In animals, oocyte development arrests at the first meiotic prophase. Oocyte maturation then resumes in response to specific triggers, which, in C. elegans, take the form of the major sperm protein (MSP, an ephrin signalling antagonist). Now, two studies by David Greenstein and co-workers shed light on how MSP triggers oocyte maturation, and identify crucial roles for Notch signalling and Gαs-adenylate cyclase (GαAC) in both oocyte growth and maturation.

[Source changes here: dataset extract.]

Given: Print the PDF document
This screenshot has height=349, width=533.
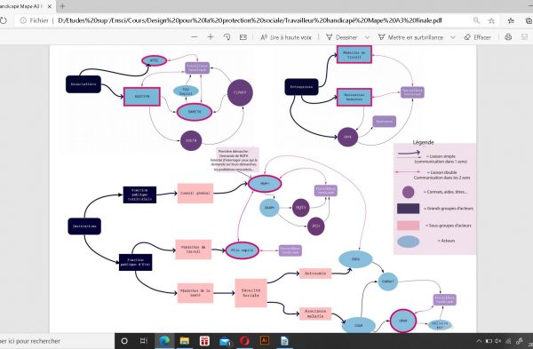Looking at the screenshot, I should click(x=508, y=37).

In their first study (see p. 2211), these researchers report that all germline MSP-dependent oocyte meiotic maturation events require GαAC signalling in the somatic sheath cells of the gonad, but not in the germ cells themselves. They demonstrate that the MSP-mediated events that occur in the germline, including MPK-1 MAP kinase activation, which triggers meiotic maturation, and cortical microtubule reorganisation, which probably promotes meiotic spindle assembly, depend on GαAC signalling. Gap junctions appear to function downstream of GαAC signalling, as mutations in gap junction protein-encoding genes suppress GαAC-associated defects. GαAC signalling also promotes MSP-dependent oocyte growth and cytoplasmic streaming.

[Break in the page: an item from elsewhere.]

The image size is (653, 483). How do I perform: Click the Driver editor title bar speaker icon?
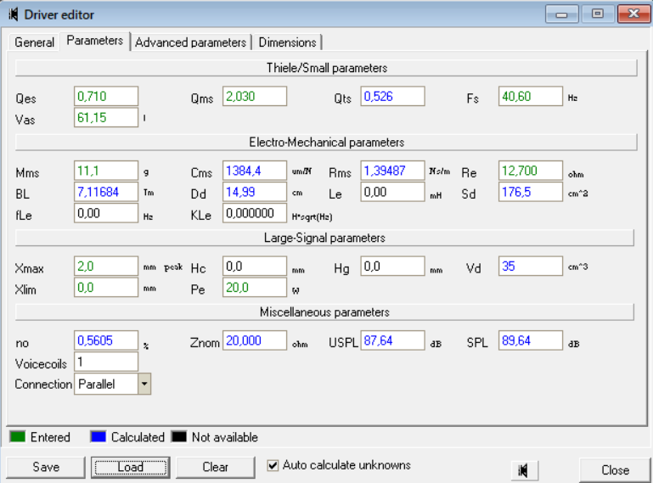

In their second study (on p. 2223), these investigators go on to show that GLP-1/Notch signalling in the somatic distal tip cells (DTCs) regulates MSP-dependent oocyte growth and cytoplasmic streaming. Mutations in glp-1 lead to large oocytes, and, by using genetic mosaic analysis, in which the fates of clonally derived cells that are genetically distinct from the surrounding tissue are traced, the authors show that germline glp-1 regulates normal oocyte growth. The DTC-expressed GLP-1 ligands LAG-2 and APX-1 probably mediate this regulation, as DTC ablation or LAG-2 and APX-1 co-depletion result in enlarged oocytes. Moreover, glp-1 mutations lead to higher rates of cytoplasmic streaming and to delayed oocyte cellularisation, as long as certain gap junction proteins and core apoptotic pathways are functional. These results indicate that GLP-1/Notch signalling restricts oocytes to their normal size in the presence of MSP signalling.
Taken together, these findings suggest that two major signalling centres in the adult C. elegans hermaphrodite gonad - GLP-1/Notch distally and MSP proximally - function in opposition to regulate meiotic maturation and oocyte growth, a regulatory interaction that might be conserved in other species.